Like just about everyone with a heart not made of stone, I loved Star Wars: The Force Awakens.
(If you haven’t seen the movie yet, this post contains a minor spoiler, but if you haven’t seen it by this point, I wonder…are you really that worried about spoilers? You decide; it’s your innocence.)
I loved the badass female lead, I loved the story line of discovering one’s access to greater powers, but I ESPECIALLY loved that the movie ended with Rey climbing a bunch of old stone steps winding up a mountain to get to the teacher at the top who would–one can only assume–help her reach her badass potential in the next movie AAAAAH!
The credits rolled. I said to myself, “I gotta find me some of those steps.”
I’m fascinated by the things we’re drawn to without knowing why…
…Images, activities, people, places, animals, topics of study. At the first ping of interest, my antenna pops up, I try to pin a mental flag on the locus of the draw, because I know there’s probably some timely lesson in it for me if I remember to pay attention.
Now, if the object of attraction is something like…that snazzy pair of slingback sandals I covet, some examination might save me some unnecessary spending, or it might teach me about the image I’m trying to portray or blah blah blah. That’s all fine, but it is, admittedly, a little boring and certainly nothing worth blogging about. If the pull is a little more out of the ordinary, though–like the compulsion to find a set of old steps to climb–now we’re getting juicy.
Maybe you can relate to this:
It seems like I spent the first 10 years of my life learning the basics and just being, the next 10 – 15 years trying to adapt to the messages about what I should do and be, and then the next however many years trying to undo all of that now internalized and sticky “should”ing so I can live my best life and not someone else’s. Let’s call this process of getting back to the core of ourselves “unshoulding,” shall we?
When one of these illogical interests pops up, it can be a good, clear unshoulding shortcut.
Suppose you’re at a point in your life where you’re considering, say, spending more time and money on lawn care. You might need to ask yourself, Where does this come from? How much of this has to do with comparing my lawn to the others in my neighborhood? Do I feel pressured to do this to avoid judgment or project success? You might find you do not need to follow that urge to edge the driveway after all. You might weed out a boring, useless “should.”
But suppose you’re at a point in your life where you’re like, I don’t know why, but I just really want to learn to draw jellyfish…I think you must travel down that path, friend, and see what that’s all about, because where the hell did that come from if not from a true place?
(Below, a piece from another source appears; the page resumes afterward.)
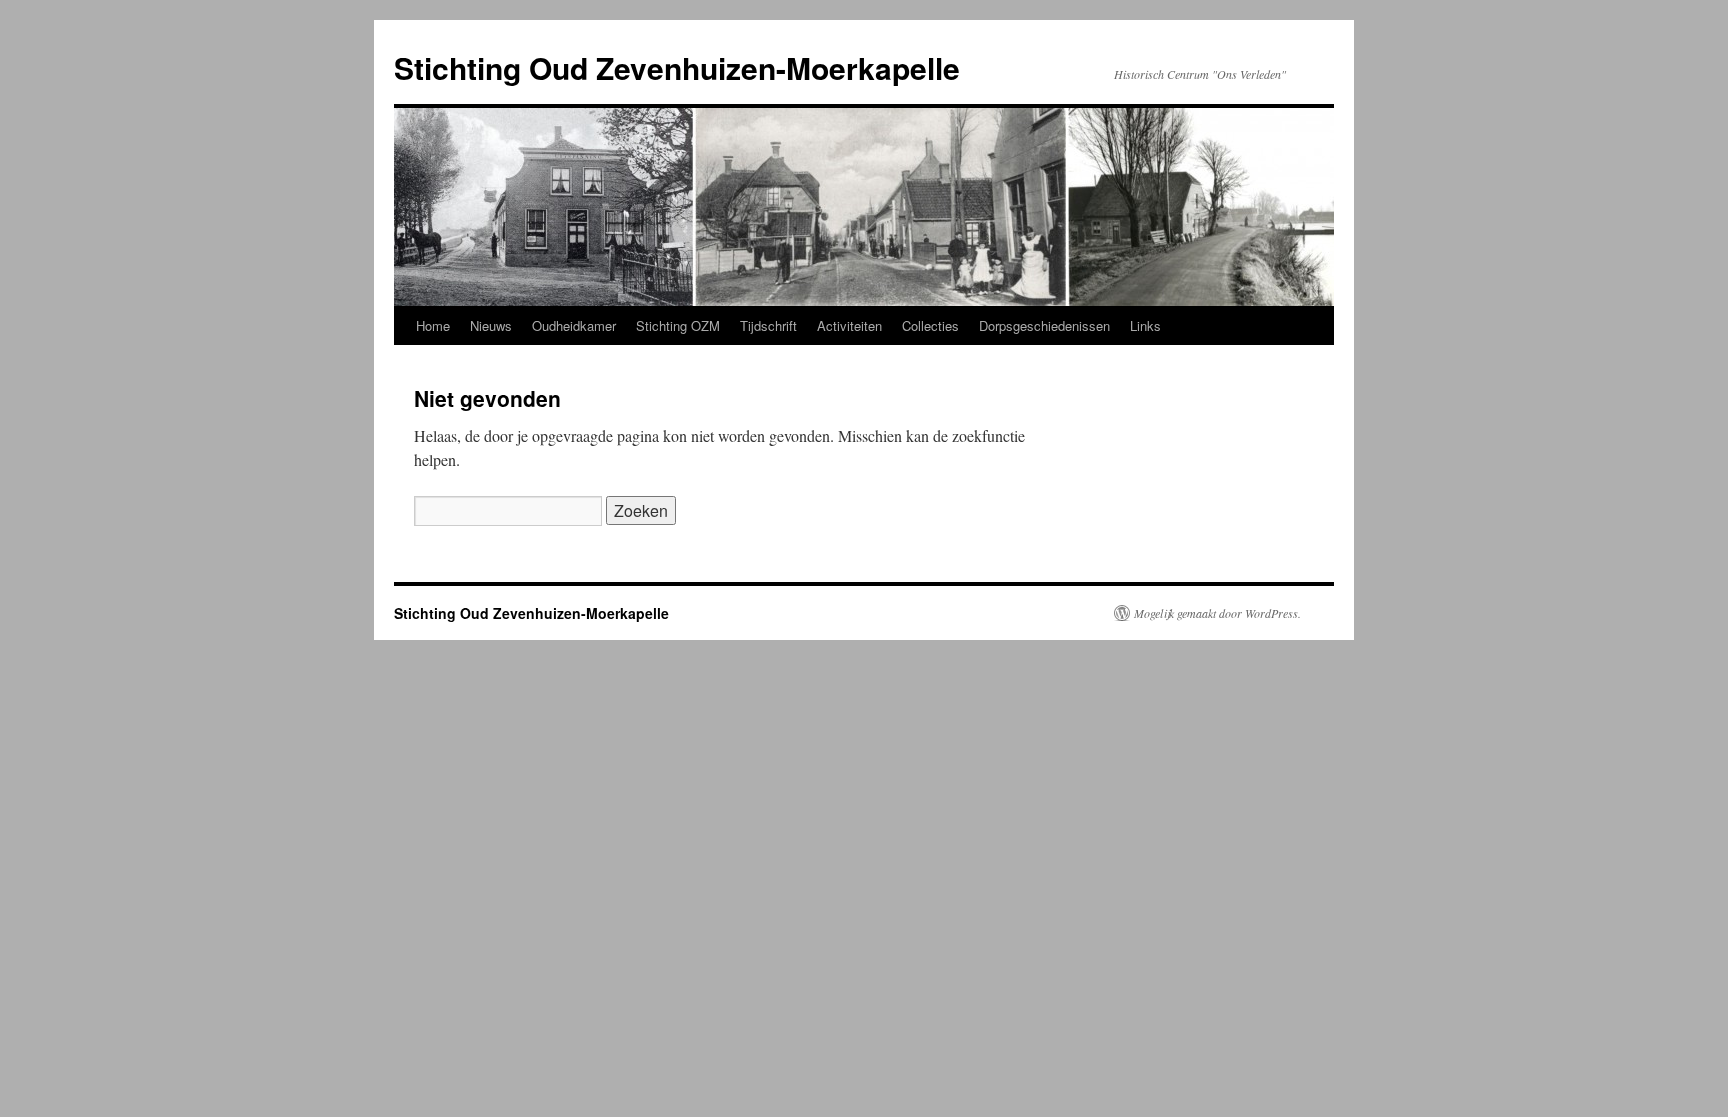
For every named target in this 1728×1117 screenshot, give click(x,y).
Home (433, 325)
It might be an important clue to an inner path that’s absolutely sparkling with energy for you. Really, though. Scientists who study play report that the types of activities young children engage in when left to their own devices say a lot about their true calling in life; there is deep knowledge in the parts of us that are untouched by shoulds. I take these things seriously.
So these steps…
I started investigating. Of course, the spiritual climb toward higher knowledge is a recurring idea across cultures–think of the many temples and cathedrals built atop mountains. Think of that badass scene in Batman Begins where he’s climbing to start his hero’s training.
I researched tours of scared sites that might involve steps leading to something that would teach me. Where is the path to my highest potential? Machu Picchu? Montmartre? Who would be my teacher at the top? The Black Madonna? Shiva? My antenna was up, but I didn’t get any clear pings.
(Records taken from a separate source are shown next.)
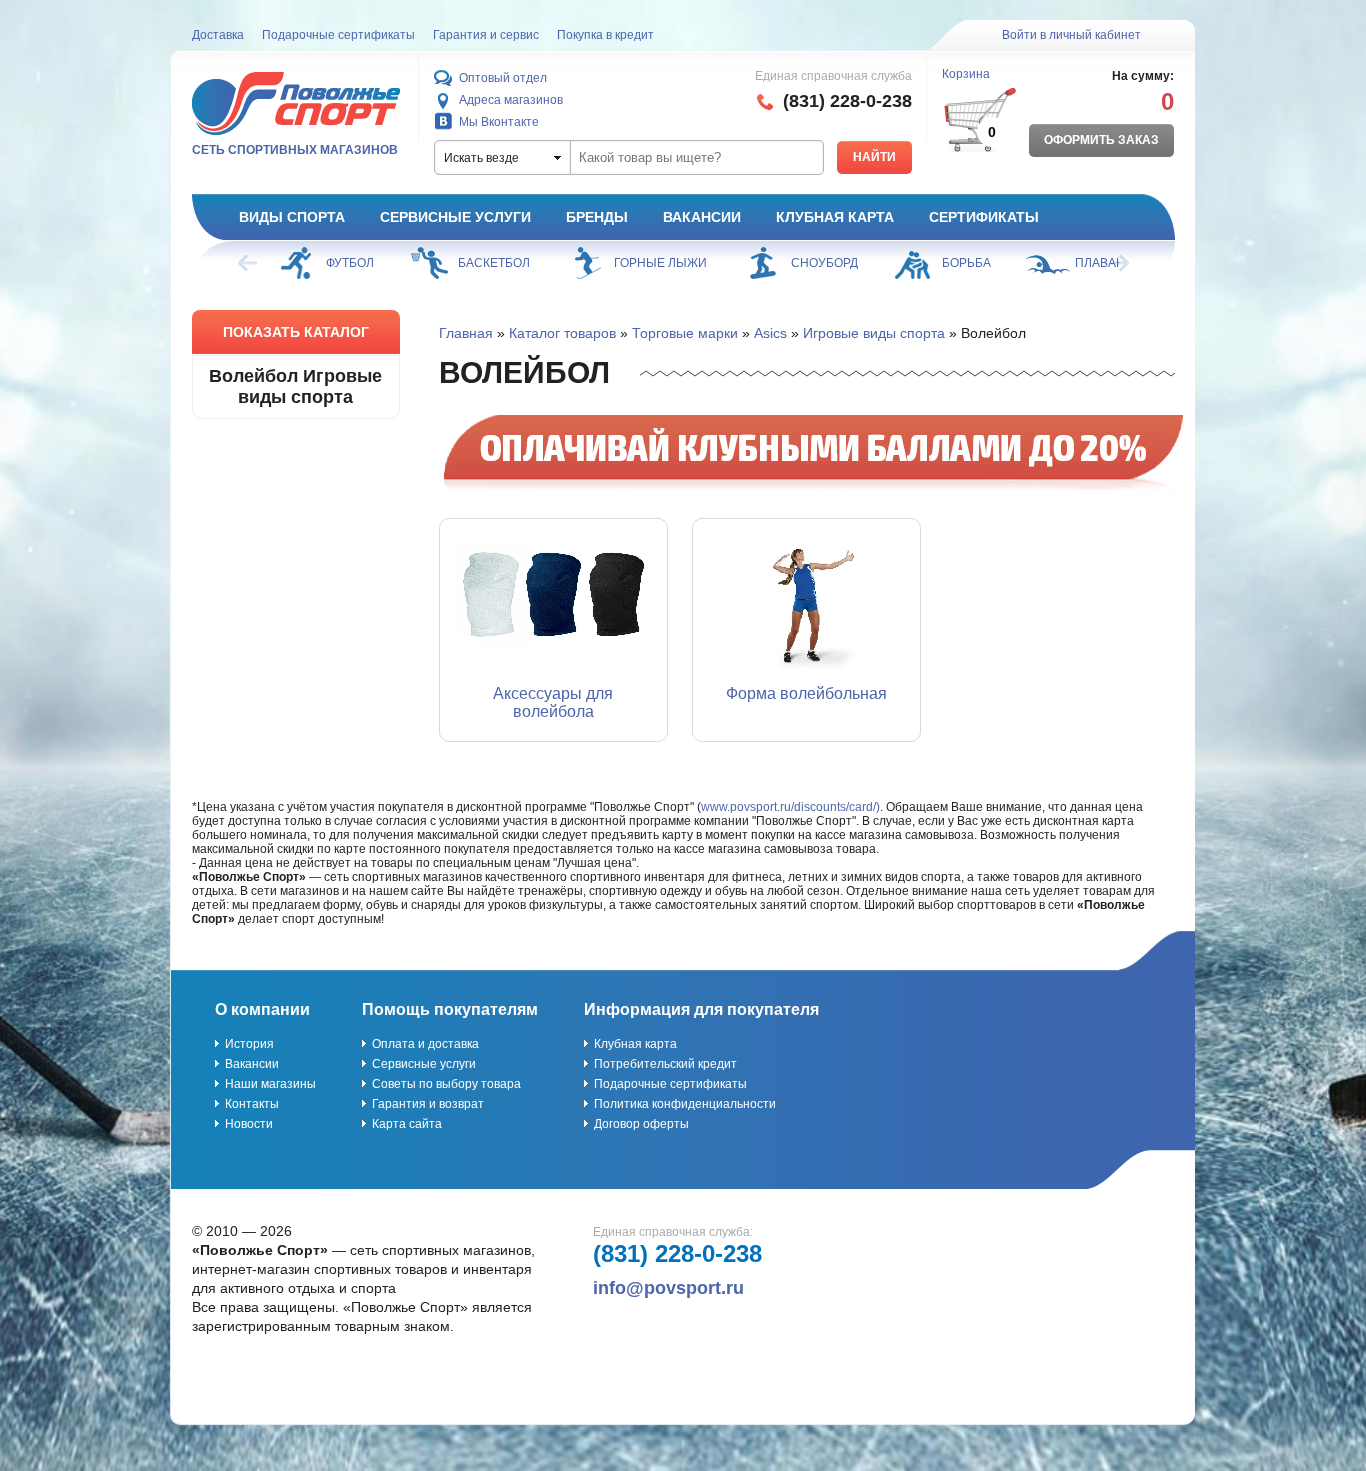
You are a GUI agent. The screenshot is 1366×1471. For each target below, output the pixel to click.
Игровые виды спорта (874, 333)
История (249, 1044)
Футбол (350, 263)
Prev (249, 263)
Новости (249, 1124)
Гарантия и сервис (486, 35)
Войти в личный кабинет (1071, 35)
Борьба (966, 263)
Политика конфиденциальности (685, 1104)
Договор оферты (641, 1124)
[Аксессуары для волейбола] (553, 594)
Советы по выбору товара (446, 1084)
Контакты (252, 1104)
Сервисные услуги (455, 217)
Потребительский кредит (665, 1064)
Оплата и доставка (425, 1044)
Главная (466, 333)
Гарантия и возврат (428, 1104)
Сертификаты (984, 217)
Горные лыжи (660, 263)
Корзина (966, 74)
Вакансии (702, 217)
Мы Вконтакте (499, 122)
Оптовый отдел (503, 78)
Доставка (218, 35)
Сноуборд (824, 263)
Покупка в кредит (605, 35)
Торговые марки (685, 333)
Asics (770, 333)
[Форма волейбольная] (806, 594)
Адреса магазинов (511, 100)
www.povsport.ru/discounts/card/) (790, 807)
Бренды (597, 217)
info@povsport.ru (668, 1288)
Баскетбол (494, 263)
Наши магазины (270, 1084)
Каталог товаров (562, 333)
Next (1118, 263)
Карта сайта (407, 1124)
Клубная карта (835, 217)
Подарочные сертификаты (338, 35)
What is it about the “spiritual steps” anyway? The exertion of a physical climb to reach a higher vantage point is somehow humbling. Rather than the egoistic associations of achievement we might have with an image of ascending a ladder, climbing a mountain involves participating in something greater–something that dwarfs you. And making the climb along a set of steps means following a path that has been laid by unseen hands–maybe just for you and your destiny. So what did this have to do with where I am now? I didn’t land on anything, so I kind of gave up the research.
Then, the other day, I had to stop and laugh in the middle of my afternoon routine. I’m trying to be disciplined: every day, I come home from work, sling my backpack full of notebooks onto my back, and tromp down the bike path to my favorite café to work on this play I’m writing. Getting out of my house ensures I don’t get distracted watching bad TV and washing dishes, and the walk builds some exercise into my day. I take the long way, which follows the creek and then cuts up a big hill to the back of the café. Breathing heavy, halfway up the hill, I thought, “This thing is like a mountain.” Ha!
Here I’ve been downplaying this writing project, when it is my hero’s training at the top of the mountain. I’ve been searching for the spiritual steps in far-off lands of other cultures and other faiths instead of being alert to the sacredness of my own. I imagine my inner teacher thumping my antenna: Hello! Is this thing on?
What are you looking for these days, dear reader? Have you looked in the stores of your own wisdom yet? In your own backyard perhaps?